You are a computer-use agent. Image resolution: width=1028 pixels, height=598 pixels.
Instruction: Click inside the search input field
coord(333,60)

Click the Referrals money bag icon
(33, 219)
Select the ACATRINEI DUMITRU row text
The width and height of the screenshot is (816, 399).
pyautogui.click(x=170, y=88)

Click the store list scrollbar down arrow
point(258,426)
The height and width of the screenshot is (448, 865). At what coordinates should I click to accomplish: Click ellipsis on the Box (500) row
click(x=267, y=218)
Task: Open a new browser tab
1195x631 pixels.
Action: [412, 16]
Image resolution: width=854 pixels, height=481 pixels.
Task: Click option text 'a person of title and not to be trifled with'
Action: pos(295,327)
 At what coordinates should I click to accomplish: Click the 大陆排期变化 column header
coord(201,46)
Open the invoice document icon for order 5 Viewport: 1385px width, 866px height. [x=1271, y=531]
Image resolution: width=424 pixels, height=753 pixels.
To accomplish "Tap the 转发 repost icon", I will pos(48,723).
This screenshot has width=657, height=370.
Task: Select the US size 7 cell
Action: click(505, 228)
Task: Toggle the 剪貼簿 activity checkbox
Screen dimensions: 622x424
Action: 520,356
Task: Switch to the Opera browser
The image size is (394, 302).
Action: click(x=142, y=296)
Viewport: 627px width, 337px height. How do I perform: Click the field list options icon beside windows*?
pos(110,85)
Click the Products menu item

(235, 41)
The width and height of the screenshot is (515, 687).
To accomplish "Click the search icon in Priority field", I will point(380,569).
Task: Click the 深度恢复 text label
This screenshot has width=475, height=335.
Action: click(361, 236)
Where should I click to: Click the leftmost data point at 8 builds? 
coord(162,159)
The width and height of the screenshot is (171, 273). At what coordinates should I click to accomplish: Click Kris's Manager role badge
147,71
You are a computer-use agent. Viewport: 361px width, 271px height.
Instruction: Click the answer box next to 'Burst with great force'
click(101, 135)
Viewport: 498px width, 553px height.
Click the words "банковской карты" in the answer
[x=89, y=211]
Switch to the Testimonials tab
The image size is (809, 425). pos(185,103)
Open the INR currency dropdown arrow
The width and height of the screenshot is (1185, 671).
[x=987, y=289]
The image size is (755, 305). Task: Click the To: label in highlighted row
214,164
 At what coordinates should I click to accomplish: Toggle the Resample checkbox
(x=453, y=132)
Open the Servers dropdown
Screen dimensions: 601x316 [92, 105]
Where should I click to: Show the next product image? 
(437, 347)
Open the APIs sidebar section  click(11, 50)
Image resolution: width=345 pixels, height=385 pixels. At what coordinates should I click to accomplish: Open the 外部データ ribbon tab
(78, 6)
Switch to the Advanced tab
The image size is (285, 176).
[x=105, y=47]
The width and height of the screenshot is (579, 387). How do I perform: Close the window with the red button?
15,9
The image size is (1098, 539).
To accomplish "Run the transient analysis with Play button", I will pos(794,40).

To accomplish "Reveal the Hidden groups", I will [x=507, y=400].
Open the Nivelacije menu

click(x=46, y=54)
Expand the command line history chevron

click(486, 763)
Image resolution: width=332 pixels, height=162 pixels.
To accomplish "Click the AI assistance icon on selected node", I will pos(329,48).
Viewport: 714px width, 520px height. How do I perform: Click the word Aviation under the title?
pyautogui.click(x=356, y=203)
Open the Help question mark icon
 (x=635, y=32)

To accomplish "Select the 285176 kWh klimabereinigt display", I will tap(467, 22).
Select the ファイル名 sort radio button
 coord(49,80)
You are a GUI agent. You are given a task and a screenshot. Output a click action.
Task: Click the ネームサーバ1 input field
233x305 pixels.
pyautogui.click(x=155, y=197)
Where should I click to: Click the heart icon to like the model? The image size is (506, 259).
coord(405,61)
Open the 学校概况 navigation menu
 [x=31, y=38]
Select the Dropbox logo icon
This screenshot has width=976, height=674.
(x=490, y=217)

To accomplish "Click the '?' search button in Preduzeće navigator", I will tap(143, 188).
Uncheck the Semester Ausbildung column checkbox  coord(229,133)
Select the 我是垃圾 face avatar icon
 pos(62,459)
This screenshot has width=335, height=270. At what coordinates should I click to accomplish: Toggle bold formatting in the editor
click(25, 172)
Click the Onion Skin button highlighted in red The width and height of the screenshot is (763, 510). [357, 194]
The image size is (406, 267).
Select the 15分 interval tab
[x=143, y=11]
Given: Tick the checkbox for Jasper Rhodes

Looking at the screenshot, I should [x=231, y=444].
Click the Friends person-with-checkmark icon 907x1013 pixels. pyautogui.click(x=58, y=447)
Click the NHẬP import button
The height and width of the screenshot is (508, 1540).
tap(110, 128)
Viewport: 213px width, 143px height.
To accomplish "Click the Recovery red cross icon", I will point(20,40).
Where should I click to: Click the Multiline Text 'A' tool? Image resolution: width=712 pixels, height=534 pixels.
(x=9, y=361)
:::::
Task objective:
Among the lines of the data, identify those with the word "browser". Copy each of them.

Response:
Task: Open a new browser tab
Task: Switch to the Opera browser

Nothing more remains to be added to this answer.